[ACTIVITY]
Locate the line that contains "Given: Open the mail inbox icon". Reproduce it and all following lines up to the end of the material, exactly and with nothing added.
Segment Start: SUPPLIED RECORDS
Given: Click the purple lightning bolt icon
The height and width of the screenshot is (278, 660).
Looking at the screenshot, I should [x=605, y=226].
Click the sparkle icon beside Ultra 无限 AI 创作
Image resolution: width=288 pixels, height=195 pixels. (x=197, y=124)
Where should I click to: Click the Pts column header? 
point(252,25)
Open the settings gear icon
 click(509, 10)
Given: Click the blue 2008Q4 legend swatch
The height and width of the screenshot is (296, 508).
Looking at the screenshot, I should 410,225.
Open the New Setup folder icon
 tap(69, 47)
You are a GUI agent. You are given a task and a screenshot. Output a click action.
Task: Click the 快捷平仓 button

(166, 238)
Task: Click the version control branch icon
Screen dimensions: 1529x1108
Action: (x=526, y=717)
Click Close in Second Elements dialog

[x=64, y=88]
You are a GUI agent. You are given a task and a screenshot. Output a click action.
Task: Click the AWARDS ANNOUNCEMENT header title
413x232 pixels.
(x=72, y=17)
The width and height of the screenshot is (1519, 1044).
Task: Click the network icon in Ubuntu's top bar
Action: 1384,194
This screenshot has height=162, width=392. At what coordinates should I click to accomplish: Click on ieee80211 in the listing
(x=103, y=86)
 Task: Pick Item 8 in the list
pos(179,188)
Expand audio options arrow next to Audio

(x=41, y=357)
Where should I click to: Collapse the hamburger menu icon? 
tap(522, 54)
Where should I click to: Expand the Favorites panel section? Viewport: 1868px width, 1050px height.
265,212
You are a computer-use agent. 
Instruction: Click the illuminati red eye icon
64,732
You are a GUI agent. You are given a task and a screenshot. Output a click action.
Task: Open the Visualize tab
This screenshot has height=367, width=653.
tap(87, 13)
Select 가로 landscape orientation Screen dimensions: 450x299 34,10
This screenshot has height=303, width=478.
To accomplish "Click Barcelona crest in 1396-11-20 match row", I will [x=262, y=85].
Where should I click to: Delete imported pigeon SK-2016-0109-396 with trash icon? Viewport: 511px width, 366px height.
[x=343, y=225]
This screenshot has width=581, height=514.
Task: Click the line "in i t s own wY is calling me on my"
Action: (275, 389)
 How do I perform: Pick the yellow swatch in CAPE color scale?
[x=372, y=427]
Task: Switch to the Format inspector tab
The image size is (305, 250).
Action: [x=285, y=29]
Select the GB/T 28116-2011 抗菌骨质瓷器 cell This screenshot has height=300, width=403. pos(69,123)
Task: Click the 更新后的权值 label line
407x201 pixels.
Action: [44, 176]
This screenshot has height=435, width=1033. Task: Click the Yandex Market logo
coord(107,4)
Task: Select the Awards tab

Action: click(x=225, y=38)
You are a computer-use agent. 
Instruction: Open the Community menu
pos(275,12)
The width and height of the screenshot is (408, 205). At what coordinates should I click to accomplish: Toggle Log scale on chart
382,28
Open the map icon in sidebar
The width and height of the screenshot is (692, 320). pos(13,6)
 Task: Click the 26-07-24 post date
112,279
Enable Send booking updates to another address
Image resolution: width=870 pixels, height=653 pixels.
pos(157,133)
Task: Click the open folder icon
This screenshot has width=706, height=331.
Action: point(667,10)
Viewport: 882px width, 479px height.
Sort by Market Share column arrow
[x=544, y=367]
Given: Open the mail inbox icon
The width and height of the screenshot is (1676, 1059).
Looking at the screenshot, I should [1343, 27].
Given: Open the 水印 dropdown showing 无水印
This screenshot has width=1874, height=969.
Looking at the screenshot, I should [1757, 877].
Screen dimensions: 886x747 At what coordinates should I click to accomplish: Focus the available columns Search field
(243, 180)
Segment End: SUPPLIED RECORDS
[YOUR SOLUTION]
Given: Open the mail inbox icon
The width and height of the screenshot is (1676, 1059).
Looking at the screenshot, I should [1343, 27].
Given: Open the 水印 dropdown showing 无水印
This screenshot has width=1874, height=969.
Looking at the screenshot, I should [1757, 877].
Screen dimensions: 886x747 At what coordinates should I click to accomplish: Focus the available columns Search field
(243, 180)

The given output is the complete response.